Rompo este período de descanso por varios motivos, pero sobre todo porque tengo un ordenador a mano. Durante los últimos quince días he estado alejado casi por completo de internet. Podría decir que venía cargado de aventuras y sucesos divertidos, pero el martes pasado me enteré por
José Alberto de una triste noticia, que tampoco debería serlo tanto si se mira desde un ángulo distinto. Puñetero ángulo en ocasiones como esta.
Peter se nos ha ido, como dice
Juanjo, al lugar donde tiene todas las letras desenredadas. Ayer estuve leyendo los comentarios y los pésames que muchos han dejado en su
blog, una referencia entre muchos de nosotros, pero una pequeña muestra de lo que Peter fue en realidad. A nosotros nos queda ejercer de guardianes de la memoria, como dice
Erefesa. Y seguir su ejemplo de bondad. O
tintarnos el pelo de blanco.
Le conocí en 1997, en mi segundo curso de periodismo. Él era director de la revista Nuestro Tiempo. Entré en la redacción, me acerqué a su despacho, siempre con la puerta abierta, y le pedí permiso para acercarme. Me miró fíjamente, con esa manera tan peculiar que tenía de interrogar sin gastar palabras. Y pasaron unos segundos muy complicados para mí. Luego me hizo pasar y me hizo hablar. ¡Qué tío, no soltó prenda! Dos o tres preguntas solamente. Fumaba y cogía el cigarro de una forma extraña, en silencio.
Me dijo que viniera a la próxima reunión de la redacción, que se celebraba a la hora de comer todos los miércoles, semanalmente. Después me dijo que leyera varios periódicos y revistas, que recortara las cosas que me llamaran la atención, para nutrir la sección de la Serpiente, mi primera escuela periodística. A la vera de Peter conocí a los mejores maestros en eso de las letras enredadas. Tengo guardada en la memoria la imagen de Peter, en aquella mesa gris, a la hora de la comida.

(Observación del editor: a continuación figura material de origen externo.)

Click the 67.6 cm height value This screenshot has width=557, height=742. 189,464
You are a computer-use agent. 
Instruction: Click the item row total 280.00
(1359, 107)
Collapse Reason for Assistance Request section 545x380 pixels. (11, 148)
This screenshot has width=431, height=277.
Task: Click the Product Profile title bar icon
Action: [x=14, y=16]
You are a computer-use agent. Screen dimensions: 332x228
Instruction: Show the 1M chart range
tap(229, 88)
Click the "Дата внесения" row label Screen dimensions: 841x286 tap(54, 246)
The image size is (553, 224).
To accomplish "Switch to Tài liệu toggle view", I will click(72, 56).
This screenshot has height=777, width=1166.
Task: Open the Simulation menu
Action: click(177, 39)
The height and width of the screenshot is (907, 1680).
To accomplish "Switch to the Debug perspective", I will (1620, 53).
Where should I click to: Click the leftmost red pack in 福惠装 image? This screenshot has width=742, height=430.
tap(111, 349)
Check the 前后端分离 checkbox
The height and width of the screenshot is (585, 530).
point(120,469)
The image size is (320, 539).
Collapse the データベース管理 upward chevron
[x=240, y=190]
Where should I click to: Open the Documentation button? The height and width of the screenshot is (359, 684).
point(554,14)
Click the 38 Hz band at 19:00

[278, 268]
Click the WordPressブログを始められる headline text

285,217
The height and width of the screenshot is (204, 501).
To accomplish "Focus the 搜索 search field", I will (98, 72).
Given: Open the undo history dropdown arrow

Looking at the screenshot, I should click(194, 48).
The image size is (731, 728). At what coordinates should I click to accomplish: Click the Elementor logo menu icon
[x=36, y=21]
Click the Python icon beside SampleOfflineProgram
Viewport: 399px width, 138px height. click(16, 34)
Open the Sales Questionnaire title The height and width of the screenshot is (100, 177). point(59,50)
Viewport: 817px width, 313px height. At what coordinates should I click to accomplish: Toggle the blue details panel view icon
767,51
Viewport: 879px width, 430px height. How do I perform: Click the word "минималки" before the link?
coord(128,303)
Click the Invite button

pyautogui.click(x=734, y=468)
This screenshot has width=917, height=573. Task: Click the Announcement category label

Antes hacíamos el paseo de la envidia: desde el Faustino hasta la redacción cargados de fritos, pintxos, tortillas, bocadillos, mientras todos los estudiantes de la facultad concentrados en el bar esperaban turno en la barra.
Le propuse, o me propuso, no recuerdo, un artículo sobre el comercio de armas internacional. Uno de los largos. Lo retrasé meses, empeñado en recoger más documentación. Un día, después de comer, cuando entrábamos en materia, Peter me preguntó cómo lo llevaba. "Estoy en ello, estoy en ello", le dije.
-Lo quiero en mi mesa dentro de quince días, ya tienes suficiente documentación.
Glup. Gracias a ese tirón pude terminarlo. A las dos semanas, antes de dárselo a Peter, lo leyó Eresfea, que ejercía de jefe de redacción como antes había hecho Pablo Echart. Eresfea lo destripó, sin dejar margen blanco. Además, y que no se enfade, creo que utilizó ¡un rotulador rojo! Cáspita, se ve que entonces no tenía elaborada su teoría sobre la psicología de los correctores. Gracias a ese trabajo conjunto, a los dos días, Peter me llamó a su despacho y me dijo:
-Tu reportaje sale en portada el próximo número.
Glup. Me lo dijo así, sin más, como si me dijera: acompaña a Maite a por los cafés. O ve a por la tortilla. Qué grande.
Siento haber sido un pelín más largo de lo habitual, pero era uno de los recuerdos que tengo de Peter. En febrero me regaló un ejemplar de una novela (foto pésima, es mía) que escribió hace tiempo. Me tocó en un concurso que hizo en Letras Enredadas. La dedicatoria:
Para Miguel, esta novela, sin comas, tan tonta. Peter. 2007.